The iPhone's position as America's best-selling smartphone and Apple's dominance of the tablet segment have led to a big lead iOS in mobile web traffic generation in the United States, and that lead continues to grow.

A new report from Piper Jaffray's Gene Munster features an independent analysis of traffic for 10 of the top 100 mobile websites. The data led Munster to conclude that iOS users are "generally more engaged with their mobile devices."

Piper Jaffray looked at Answers.com, Tumblr, ChaCha, Examiner, LinkedIn, Bleacher Report, Hubpages, White Pages, Squidoo, and Dictionary.com. Among those sites, Apple's iOS platform averaged better than 65 percent of all traffic across February and March, while Android was under 30 percent.

Also of note was the fact that iOS gained share from February to March, increasing from 65.3 percent to 66.4 percent. That gain came largely at the expense of Google's Android platform, which saw its traffic share dropping from 29.7 percent in February to 28.7 percent in March.

The analysis found the iPhone responsible for most iOS traffic, at roughly 60 percent.

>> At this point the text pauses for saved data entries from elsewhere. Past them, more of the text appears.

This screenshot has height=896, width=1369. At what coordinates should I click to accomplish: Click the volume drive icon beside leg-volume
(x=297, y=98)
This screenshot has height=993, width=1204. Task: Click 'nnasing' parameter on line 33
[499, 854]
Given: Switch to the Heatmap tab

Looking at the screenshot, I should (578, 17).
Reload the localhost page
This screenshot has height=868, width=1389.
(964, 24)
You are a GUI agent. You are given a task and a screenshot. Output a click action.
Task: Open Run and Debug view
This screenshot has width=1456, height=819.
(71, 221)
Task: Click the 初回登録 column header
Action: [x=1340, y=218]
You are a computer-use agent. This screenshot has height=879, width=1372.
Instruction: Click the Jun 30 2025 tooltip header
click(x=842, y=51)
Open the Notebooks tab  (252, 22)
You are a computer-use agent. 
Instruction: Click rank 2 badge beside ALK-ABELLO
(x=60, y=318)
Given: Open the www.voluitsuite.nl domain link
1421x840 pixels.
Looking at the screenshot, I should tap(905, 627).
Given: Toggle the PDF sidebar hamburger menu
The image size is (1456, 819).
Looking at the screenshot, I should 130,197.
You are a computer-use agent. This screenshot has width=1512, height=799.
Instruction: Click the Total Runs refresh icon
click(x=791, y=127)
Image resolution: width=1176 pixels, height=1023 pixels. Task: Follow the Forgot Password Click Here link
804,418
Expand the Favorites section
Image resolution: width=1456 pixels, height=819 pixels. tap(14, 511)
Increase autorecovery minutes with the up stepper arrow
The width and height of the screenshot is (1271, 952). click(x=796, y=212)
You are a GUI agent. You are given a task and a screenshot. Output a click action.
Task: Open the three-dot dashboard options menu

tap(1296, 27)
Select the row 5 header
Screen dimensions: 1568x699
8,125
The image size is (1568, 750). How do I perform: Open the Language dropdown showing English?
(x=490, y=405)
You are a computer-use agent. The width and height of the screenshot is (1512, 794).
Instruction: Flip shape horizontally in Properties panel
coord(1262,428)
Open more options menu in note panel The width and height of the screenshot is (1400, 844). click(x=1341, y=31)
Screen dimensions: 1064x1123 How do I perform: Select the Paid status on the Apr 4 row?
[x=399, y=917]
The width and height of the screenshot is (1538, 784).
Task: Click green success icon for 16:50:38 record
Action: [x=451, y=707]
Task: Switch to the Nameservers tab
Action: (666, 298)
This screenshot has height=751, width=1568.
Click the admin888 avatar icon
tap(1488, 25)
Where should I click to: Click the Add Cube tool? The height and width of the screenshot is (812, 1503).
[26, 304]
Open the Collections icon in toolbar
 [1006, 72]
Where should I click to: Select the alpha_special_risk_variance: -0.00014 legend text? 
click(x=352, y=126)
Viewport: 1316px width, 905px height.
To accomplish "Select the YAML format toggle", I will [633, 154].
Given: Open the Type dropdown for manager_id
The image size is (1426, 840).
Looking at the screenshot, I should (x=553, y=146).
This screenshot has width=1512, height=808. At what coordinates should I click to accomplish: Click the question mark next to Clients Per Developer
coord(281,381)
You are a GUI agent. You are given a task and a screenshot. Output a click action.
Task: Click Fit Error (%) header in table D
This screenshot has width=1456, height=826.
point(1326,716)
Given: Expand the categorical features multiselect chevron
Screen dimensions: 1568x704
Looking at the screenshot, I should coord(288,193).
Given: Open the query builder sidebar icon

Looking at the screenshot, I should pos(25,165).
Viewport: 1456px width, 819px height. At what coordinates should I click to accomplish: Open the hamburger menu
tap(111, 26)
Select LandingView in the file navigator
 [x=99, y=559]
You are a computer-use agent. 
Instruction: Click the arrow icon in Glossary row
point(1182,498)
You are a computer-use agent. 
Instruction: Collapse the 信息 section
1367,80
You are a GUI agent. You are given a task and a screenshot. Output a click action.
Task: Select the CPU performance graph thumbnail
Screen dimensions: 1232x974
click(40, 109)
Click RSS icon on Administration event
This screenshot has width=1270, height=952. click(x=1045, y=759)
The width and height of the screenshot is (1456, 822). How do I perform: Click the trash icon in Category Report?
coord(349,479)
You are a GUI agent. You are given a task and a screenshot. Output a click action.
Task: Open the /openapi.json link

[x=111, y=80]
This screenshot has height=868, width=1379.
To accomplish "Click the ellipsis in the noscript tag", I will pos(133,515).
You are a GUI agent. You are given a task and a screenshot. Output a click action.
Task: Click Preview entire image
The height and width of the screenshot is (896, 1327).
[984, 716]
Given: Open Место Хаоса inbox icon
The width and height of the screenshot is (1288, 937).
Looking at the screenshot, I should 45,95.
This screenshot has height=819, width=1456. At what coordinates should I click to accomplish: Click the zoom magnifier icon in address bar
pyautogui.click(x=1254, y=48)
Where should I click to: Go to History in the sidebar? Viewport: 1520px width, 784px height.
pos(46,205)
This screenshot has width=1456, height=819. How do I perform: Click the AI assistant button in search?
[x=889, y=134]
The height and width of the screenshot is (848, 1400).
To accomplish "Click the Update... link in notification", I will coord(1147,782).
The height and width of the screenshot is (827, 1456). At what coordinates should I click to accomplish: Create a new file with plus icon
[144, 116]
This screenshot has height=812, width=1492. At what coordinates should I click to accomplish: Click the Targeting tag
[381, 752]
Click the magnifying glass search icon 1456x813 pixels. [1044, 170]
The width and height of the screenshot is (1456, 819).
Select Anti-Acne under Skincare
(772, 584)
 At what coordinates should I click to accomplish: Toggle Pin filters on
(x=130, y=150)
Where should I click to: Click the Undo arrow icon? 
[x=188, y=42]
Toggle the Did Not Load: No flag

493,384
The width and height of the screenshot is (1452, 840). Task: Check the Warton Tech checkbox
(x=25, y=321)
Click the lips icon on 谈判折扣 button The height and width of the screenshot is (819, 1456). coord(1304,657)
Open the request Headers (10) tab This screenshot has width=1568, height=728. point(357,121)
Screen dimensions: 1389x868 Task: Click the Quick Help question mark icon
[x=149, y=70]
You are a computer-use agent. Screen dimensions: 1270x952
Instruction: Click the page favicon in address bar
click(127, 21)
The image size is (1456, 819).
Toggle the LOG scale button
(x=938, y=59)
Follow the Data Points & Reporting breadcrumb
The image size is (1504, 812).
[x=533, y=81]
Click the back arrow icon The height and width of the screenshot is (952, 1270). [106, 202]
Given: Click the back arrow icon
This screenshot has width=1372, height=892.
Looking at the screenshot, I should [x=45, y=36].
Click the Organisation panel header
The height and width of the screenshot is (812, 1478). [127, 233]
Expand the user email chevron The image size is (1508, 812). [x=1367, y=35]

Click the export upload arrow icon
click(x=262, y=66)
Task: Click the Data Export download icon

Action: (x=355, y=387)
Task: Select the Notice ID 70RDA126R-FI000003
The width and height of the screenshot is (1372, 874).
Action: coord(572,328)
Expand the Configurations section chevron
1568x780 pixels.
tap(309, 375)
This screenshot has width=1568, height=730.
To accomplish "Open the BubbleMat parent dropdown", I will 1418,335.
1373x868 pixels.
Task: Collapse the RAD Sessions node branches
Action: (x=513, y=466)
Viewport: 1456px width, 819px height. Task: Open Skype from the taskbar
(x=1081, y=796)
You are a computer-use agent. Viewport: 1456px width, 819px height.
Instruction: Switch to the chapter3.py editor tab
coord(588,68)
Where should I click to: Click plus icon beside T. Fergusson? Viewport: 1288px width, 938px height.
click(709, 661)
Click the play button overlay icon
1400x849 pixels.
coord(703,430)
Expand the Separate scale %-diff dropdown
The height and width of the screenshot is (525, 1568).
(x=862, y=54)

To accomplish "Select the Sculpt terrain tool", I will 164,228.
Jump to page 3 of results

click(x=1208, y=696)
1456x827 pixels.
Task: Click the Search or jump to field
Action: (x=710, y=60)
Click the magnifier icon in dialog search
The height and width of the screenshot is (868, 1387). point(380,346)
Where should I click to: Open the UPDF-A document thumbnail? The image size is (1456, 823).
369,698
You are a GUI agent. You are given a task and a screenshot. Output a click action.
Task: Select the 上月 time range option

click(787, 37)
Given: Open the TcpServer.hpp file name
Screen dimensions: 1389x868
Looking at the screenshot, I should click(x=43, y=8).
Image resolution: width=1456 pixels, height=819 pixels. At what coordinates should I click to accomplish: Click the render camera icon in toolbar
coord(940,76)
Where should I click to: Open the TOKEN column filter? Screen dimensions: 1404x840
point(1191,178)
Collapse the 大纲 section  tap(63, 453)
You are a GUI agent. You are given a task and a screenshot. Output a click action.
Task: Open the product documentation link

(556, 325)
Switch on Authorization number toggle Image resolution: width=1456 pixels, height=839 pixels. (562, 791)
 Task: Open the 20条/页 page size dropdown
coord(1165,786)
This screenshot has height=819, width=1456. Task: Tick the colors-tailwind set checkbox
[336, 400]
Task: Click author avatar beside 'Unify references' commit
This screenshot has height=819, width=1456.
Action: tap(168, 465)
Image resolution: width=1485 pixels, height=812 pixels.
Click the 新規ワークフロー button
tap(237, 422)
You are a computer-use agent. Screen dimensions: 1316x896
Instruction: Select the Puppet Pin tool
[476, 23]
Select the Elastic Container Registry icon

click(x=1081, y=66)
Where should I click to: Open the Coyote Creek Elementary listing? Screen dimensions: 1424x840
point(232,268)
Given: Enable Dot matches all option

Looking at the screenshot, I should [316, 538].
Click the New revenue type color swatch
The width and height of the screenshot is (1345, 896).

The iPad, though, gained on its smaller counterpart from February to March, with Apple's tablet now responsible for 39.7 percent of iOS web traffic.

Munster attributes the wide traffic disparity first to the iPhone's No. 1 spot in smartphone sales at the nation's top two carriers, Verizon and AT&T. The iPhone accounted for some 80 percent of AT&T smartphone sales in the fourth quarter and more than 60 percent at Verizon.

iOS users, the report posits, are also likely more engaged with their phones on a daily basis than the average Android user. Munster also believes that Apple's lead in tablets pushes its overall mobile lead, as tablets tend to generate more traffic than smartphones.

The report concludes that iOS is likely to continue to lead in mobile traffic generation in the US for at least the remainder of 2013. Piper Jaffray maintains its Overweight rating on AAPL, with a target price of $767.